All five lead biosensors developed could detect low levels of Pb(II) (0.2–1 µg·mL
−1) following exposure for 30–100 min. Additionally, the biosensors were able to detect at least one heavy metal ion other than Pb(II), in most instances Hg(II).
E. coli DH5α(pBB
pbrRgfp) and
Enterobacter sp. LCR17(pBB
pbrRgfp) were also responsive to Cr(VI). Interestingly, the response of lead biosensors to Cr(VI) has not previously been reported. Similarly, reported Cr(VI) microbial biosensors were not tested for response to Pb(II) [
29]. Nevertheless, non-specificity of the biosensor constructs was expected due to the similarity of heavy metal ions, as well as previous reports of non-specificity among lead biosensors [
19]. For example, the
S. aureus and
B. subtilis luminescent lead biosensors detected Cd(II), Hg(II), Mn(II), Sb(III), Sn(II), and Zn(II) [
19,
20]. The differences in specificity between various microorganisms may be attributed to different methods of metal uptake into the cell. In contrast to non-specific
S. aureus and
B. subtilis lead biosensors, The
A. eutrophus luminescent lead biosensor only detected Pb (compound not specified) [
22]. This high level of specificity may be due to the medium used or the higher concentration of Pb (331 µg·mL
−1) used for testing. Interestingly,
Enterobacter sp. NCR3(pBB
pbrRgfp) exhibited an elevated response to Hg(II) in comparison to the same concentration of Pb(II). As Hg(II) is generally more toxic than Pb(II), up-regulation of native Hg(II) resistance mechanisms may be responsible for increased uptake and binding of Hg(II) over Pb(II). In nature, the ability to sense a range of heavy metals in the surrounding environment may be hypothesized to provide microorganisms a competitive advantage, resulting in enhanced survival.
The potential of lead biosensors developed for in situ applications was assessed. All five lead biosensors detected 1 µg·mL−1 Pb(II) in tap water and groundwater. Testing of biosensors in environmental samples which have not been treated via sterilization or filtering is useful to determine the effects of complex environmental samples with resident microbial community. Our findings indicate that short-term exposure of the biosensors to contaminated water samples yield a response to Pb(II). Organic compounds and resident microbial communities in the water samples did not affect the functionality of the lead biosensors. The difference in absolute RFU values between fluorescence assays of the same bacterial species may be explained by the natural variability of the cultures. Overall, the lead biosensors are sensitive, rapid, and generally specific for Pb(II). As such, they could serve as monitoring tools for in situ ecotoxicological assessment of lead-polluted environmental samples. The findings in this study have highlighted variations among biosensors utilizing the same genetic element and, as such, differences between bacterial species should be addressed in future microbial biosensor studies.

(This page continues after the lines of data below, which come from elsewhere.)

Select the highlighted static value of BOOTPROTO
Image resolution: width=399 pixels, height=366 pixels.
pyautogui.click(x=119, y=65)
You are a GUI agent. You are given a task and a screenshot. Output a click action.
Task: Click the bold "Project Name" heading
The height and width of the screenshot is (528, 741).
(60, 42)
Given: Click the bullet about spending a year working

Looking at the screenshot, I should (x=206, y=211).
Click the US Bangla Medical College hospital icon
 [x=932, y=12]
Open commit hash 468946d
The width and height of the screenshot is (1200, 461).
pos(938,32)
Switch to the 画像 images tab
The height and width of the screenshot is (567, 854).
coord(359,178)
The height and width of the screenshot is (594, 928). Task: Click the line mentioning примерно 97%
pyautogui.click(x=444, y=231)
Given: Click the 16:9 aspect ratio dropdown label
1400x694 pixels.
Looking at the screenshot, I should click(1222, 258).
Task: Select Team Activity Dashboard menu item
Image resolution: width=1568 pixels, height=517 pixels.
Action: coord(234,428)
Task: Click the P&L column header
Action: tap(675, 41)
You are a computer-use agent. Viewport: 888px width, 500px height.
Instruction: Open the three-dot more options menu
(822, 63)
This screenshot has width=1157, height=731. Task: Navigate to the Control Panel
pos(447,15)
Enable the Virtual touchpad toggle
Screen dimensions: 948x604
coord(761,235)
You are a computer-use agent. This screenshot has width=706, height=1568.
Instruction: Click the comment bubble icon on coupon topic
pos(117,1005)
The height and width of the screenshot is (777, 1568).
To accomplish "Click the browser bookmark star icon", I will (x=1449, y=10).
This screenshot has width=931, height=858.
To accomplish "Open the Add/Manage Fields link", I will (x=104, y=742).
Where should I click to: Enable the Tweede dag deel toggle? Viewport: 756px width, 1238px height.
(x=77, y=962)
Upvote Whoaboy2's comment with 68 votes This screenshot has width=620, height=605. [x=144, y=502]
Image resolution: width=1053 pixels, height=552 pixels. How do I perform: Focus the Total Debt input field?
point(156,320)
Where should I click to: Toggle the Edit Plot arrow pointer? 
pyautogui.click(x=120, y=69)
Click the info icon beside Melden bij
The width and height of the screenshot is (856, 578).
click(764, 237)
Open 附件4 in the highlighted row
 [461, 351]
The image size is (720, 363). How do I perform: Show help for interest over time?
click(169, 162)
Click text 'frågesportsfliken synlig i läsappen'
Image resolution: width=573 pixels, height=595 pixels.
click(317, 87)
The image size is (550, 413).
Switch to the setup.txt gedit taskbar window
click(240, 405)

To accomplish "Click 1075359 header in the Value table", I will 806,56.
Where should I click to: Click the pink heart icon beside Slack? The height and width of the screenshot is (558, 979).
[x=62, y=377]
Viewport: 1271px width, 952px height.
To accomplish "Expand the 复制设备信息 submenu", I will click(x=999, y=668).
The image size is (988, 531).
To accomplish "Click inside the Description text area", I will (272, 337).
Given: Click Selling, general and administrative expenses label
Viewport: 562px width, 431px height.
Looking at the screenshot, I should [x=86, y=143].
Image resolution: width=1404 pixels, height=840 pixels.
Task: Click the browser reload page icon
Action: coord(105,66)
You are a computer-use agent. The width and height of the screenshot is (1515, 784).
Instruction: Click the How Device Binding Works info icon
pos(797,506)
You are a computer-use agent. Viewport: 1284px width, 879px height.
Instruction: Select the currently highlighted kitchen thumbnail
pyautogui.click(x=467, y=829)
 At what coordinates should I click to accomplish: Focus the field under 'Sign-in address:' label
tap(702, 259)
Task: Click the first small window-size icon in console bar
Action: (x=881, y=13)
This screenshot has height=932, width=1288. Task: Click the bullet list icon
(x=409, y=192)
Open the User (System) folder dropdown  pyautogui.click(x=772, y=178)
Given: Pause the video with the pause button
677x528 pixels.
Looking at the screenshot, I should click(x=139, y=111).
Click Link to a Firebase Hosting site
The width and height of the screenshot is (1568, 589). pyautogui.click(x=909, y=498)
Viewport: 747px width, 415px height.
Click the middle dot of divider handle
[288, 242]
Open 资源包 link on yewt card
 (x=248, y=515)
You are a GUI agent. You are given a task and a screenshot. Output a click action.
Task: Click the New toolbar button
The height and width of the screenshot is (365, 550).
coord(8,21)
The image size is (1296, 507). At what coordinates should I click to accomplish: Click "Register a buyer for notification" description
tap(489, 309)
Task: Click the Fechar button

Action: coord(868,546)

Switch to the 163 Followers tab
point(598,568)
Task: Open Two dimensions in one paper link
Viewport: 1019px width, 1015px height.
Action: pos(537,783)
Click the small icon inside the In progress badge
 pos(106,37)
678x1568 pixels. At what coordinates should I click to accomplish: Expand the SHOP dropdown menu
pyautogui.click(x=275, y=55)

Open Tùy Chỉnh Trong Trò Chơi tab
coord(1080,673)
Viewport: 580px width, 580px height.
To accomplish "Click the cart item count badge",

Future biosensor research should focus on utilizing organisms involved in bioremediation processes, such as immobilization or phytoremediation, and incorporating the biosensor genetic element into their chromosomes. It would also be beneficial for future biosensor studies to develop a more high-throughput method for analysis of microbial biosensors and for detection of Pb(II) in other environmental samples, such as wet weather effluent. This may be performed in parallel to analytical methods for comparison of accuracy and feasibility of the lead biosensors to detect Pb(II) in various environmental samples.